I'm not going to argue the semantics of what is a revert, but I am
going to show the difference between the two situations:

a) v3.0* (good), v3.1* (good), v3.2* (good), v3.3 (good), v3.3.1
(bad), v3.3.2 (good), v3.4 (bad)
b) v3.0* (bad), v3.1* (bad), v3.2* (bad), v3.3 (bad), v3.3.1 (good), v3.4 (bad)

Maybe they are the same from certain point of view, but you just
argued that what *others* see is what makes the patch unrevertable,
well, it's obvious that from the point of view of the users the two
situations are clearly different. I believe it was you who said that
breaking user experience is the absolute no-no any project could
make[1]--so from that point of view a) is *much* worst.

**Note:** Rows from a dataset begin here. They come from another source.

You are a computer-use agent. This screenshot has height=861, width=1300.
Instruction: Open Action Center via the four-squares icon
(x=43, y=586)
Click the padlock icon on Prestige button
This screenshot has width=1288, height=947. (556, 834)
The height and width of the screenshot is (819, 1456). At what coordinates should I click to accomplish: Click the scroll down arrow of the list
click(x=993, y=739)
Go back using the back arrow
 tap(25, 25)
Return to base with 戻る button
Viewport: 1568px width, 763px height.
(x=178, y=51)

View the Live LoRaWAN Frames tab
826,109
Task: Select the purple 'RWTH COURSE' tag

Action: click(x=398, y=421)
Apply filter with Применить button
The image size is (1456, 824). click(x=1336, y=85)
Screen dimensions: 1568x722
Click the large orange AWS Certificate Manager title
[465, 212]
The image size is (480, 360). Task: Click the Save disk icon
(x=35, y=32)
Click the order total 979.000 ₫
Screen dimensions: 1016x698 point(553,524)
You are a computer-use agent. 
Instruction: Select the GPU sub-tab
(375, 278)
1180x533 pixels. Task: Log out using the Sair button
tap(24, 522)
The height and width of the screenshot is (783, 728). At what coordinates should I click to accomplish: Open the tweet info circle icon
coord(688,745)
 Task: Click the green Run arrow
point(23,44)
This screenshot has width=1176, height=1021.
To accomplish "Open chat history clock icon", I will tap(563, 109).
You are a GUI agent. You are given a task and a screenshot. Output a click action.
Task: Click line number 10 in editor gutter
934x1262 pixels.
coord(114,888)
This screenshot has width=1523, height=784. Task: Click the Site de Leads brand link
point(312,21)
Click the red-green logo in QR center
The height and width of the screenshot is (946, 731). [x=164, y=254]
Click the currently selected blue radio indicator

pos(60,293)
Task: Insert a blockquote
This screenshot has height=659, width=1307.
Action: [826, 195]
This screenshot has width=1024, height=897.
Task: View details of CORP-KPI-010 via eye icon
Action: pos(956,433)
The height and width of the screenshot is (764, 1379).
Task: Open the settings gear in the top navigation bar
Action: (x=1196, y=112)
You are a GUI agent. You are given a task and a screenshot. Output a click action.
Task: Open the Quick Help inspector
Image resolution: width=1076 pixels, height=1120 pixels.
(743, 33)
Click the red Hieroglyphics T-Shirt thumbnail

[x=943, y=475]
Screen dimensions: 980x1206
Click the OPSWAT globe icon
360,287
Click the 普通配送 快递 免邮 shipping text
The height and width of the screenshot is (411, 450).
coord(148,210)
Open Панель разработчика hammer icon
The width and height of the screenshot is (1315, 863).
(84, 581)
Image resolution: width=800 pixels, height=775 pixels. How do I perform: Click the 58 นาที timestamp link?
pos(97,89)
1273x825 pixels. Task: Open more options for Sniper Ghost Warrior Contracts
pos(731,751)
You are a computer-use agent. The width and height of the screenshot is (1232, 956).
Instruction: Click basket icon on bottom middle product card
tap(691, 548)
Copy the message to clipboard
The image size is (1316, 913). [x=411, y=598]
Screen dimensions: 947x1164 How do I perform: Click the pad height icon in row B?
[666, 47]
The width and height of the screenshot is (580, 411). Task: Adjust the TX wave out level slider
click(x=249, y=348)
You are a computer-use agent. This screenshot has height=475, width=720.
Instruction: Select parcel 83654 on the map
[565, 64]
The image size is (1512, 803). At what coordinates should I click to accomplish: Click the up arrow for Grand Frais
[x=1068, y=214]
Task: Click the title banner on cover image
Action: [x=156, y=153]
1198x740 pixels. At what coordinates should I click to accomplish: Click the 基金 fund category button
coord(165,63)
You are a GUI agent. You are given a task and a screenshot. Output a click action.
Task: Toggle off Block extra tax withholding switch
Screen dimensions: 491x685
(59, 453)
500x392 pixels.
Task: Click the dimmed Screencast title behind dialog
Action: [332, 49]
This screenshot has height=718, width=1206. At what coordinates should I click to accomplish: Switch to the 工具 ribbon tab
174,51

But what is done is done, and as you said, you can't change the past,
now the important thing is what to do next. And here are the two
options' worst-case scenarios:

a.1) v3.0* (good), ... v3.3 (good), v3.3.1 (bad), v3.3.2 (bad), v3.3.3
(bad), v3.3.4 (bad), v3.3.5 (bad), v3.4 (good)
a.2) v3.0* (good), ... v3.3 (good), v3.3.1 (bad), v3.3.2 (good),
v3.3.3 (good), v3.3.4 (good), v3.3.5 (good), v3.4 (bad)

These two scenarios are unlikely, but either way, in order to
guarantee that you don't end up with a.2) You are willing to risk
going into a.1)

So, *obviously* v3.4 is more important than v3.3.x. I could argue that
the users out there would prefer a.1) any day, because it's unlikely
anyway (v3.4 would be good), but I won't.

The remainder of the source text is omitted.